BLASETTI IN MOSTRA


Federico Fellini così ricorda, attraverso un ritratto allo stesso tempo ironico e veritiero, il padre e il maestro di tanti registi: “Lassù, a mille metri d’altezza, su una poltrona Frau saldamente avvitata alla piattaforma della gru, gambali in cuoio, foulard di seta, un elmo in testa e tre megafoni, quattro microfoni e una ventina di fischietti al collo, c’era lui Alessandro Blasetti, il Regista”.
All’autoritario demiurgo del set, all’infaticabile cultore della grandeur cinematografica è dedicata la mostra “Alessandro Blasetti. Il mestiere del cinema” che il Museo di Roma in Trastevere ospita dal 18 giugno al 15 settembre.

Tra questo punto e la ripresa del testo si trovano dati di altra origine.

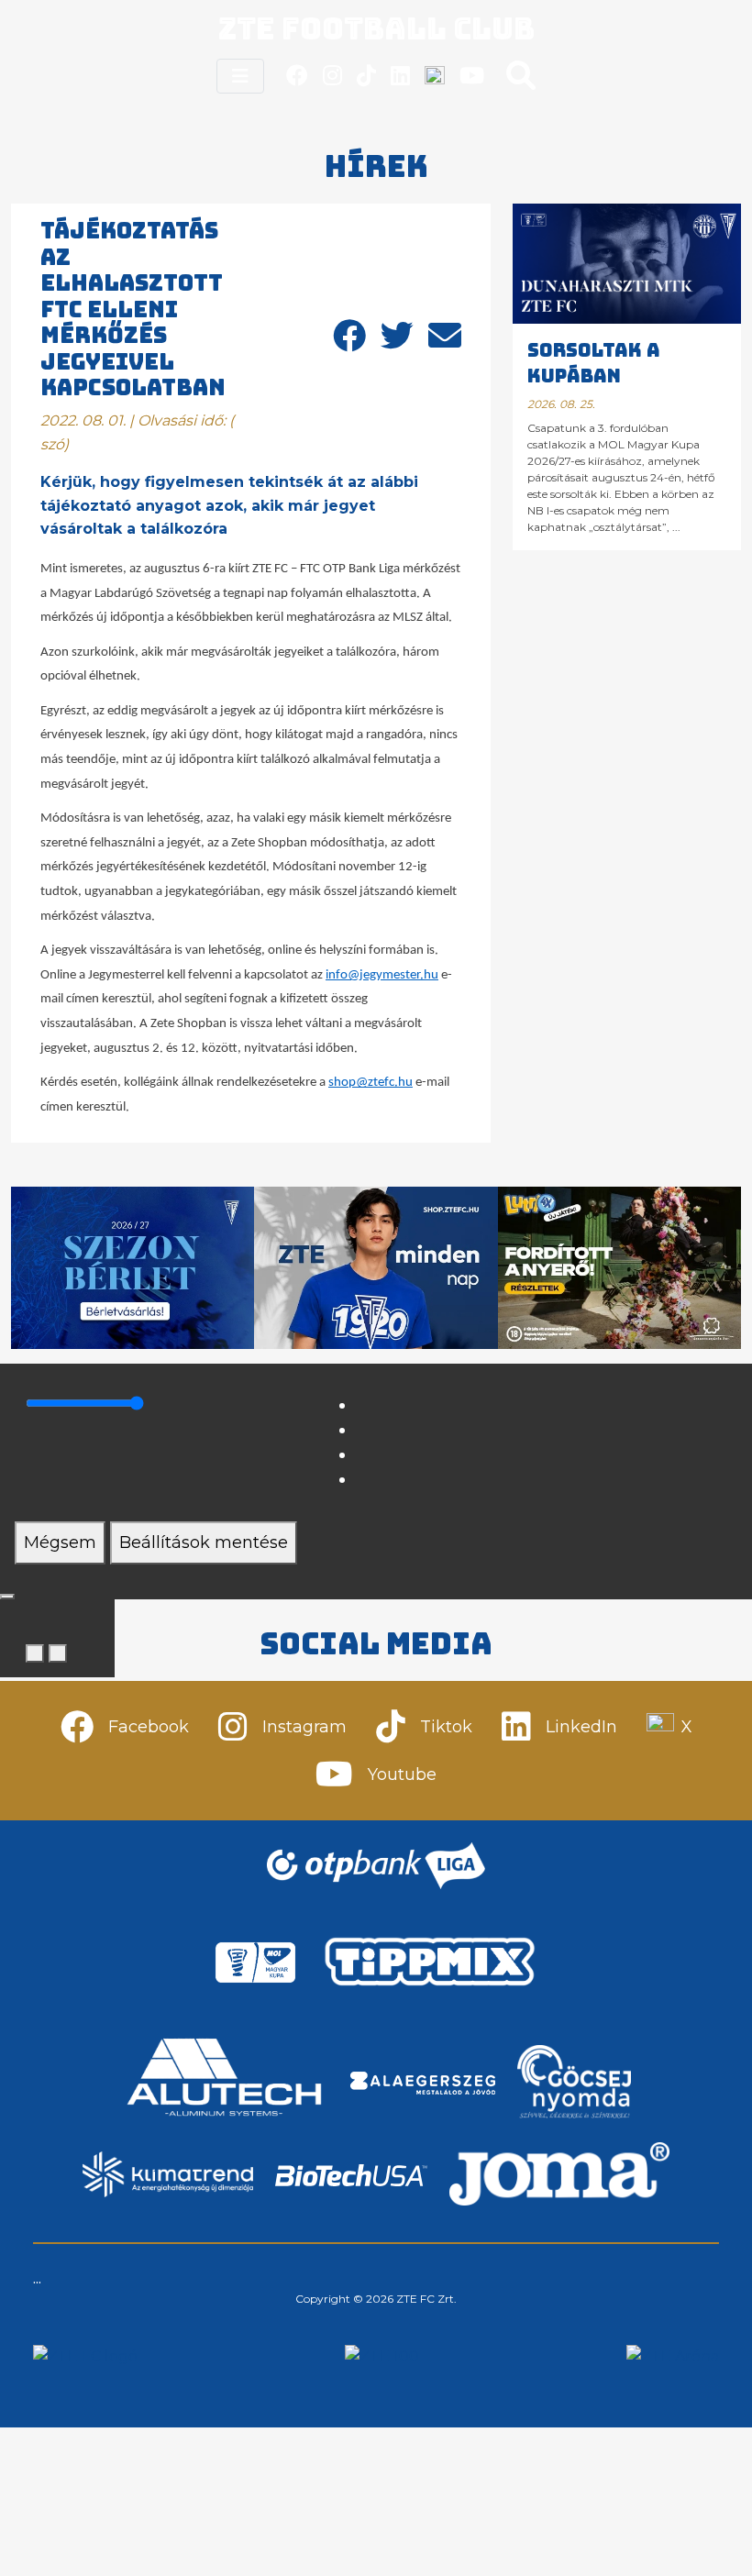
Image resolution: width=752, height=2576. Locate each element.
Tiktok (446, 1727)
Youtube (402, 1774)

La mostra ideata in occasione del centenario di Blasetti è stata promossa dall’Assessorato alle politiche culturali e organizzata dalla Sovraintendenza ai Beni Culturali in collaborazione con il Comitato Alessandro Blasetti.
Il percorso espositivo ripercorre la storia artistica del regista, romano di nascita (1900-1987), dall’inizio dell’attività giornalistica nel 1923 fino al programma televisivo Venezia, una mostra per il cinema ed è articolata in tre parti: “Giornalismo, didattica, teatro, televisione”, e poi naturalmente il cinema, in particolare “Gli anni ’30 e ‘40″, “Gli anni ’50 e ‘60″.
In mostra disegni, bozzetti (per i costumi di Ettore Fieramosca e per Fabiola), per le scenografie de La corona di ferro), oggetti, costumi (La cena delle beffe), fotografie di scena e sul set, disegni, manifesti, affiche pubblicitarie, spartiti musicali, elaborazioni in cibachrome da fotogrammi di Sole, caricature del regista.
A volere fortemente questo “ricordo” è stata la figlia Mara Blasetti che spera che la mostra recuperi la memoria di un autore presto dimenticato, “perché il latino e il greco del cinema italiano viene proprio da mio padre”, e che inoltre si rammarica per la perdita irreparabile di tre film del padre: dell’opera prima Sole (1928), venduto al macero per mille lire, sono infatti rimasti solo 10 minuti conservati al Centro sperimentale di cinematografia, e ancora Il caso Haller (1933) e L’impiegata di papà (1934), film quest’ultimi realizzati in brevissimo tempo, i cosiddetti “alimentari” perché davano da vivere al regista.
Accanto alla figlia Mara ci sono a inaugurare la mostra <b<Carlo Lizzani che ricorda Blasetti come uno strenuo difensore del nostro cinema: “ Ricordo che nel 1980 la Mostra di Venezia che allora dirigevo gli assegnò un meritato Leone d’Oro alla carriera. Un regista che, pur aderendo nei primi anni al regime fascista, a causa della sua fronda venne spesso messo da parte e umiliato. Come non ricordare il commento, dopo la proiezione di La corona di ferro alla IX Mostra veneziana, del ministro nazista della cultura Goebbels che, cogliendo lo spirito pacifista di Blasetti, dichiarò ‘Se fosse stato un regista tedesco a realizzare quel film in Germania, in quel momento sarebbe stato messo con le spalle al muro’ “.
Citto Maselli, suo allievo al Centro sperimentale di cinematografia, quando Blasetti insegnava regia e sceneggiatura, e poi suo amico, ricorda il suo antiprovincialismo – “Il film Quattro passi tra le nuvole (1942) aveva un respiro europeo” – e i suoi legami, attraverso la figura di Emilio Cecchi, “con la cultura internazionalizzata dell’anteguerra”. Così come non si può dimenticare, secondo Maselli, il Blasetti intellettuale con i suoi editoriali, veri e propri articoli di politica culturale, sulla rivista “Il cinematografo” negli anni ’30.
A Callisto Cosulich il compito di recuperare il Blasetti precursore di tendenze del nostro cinema sia prima che dopo la guerra, “un uomo di vedute liberali che fu vicino alle battaglie dei registi nei primi anni difficili della Repubblica”.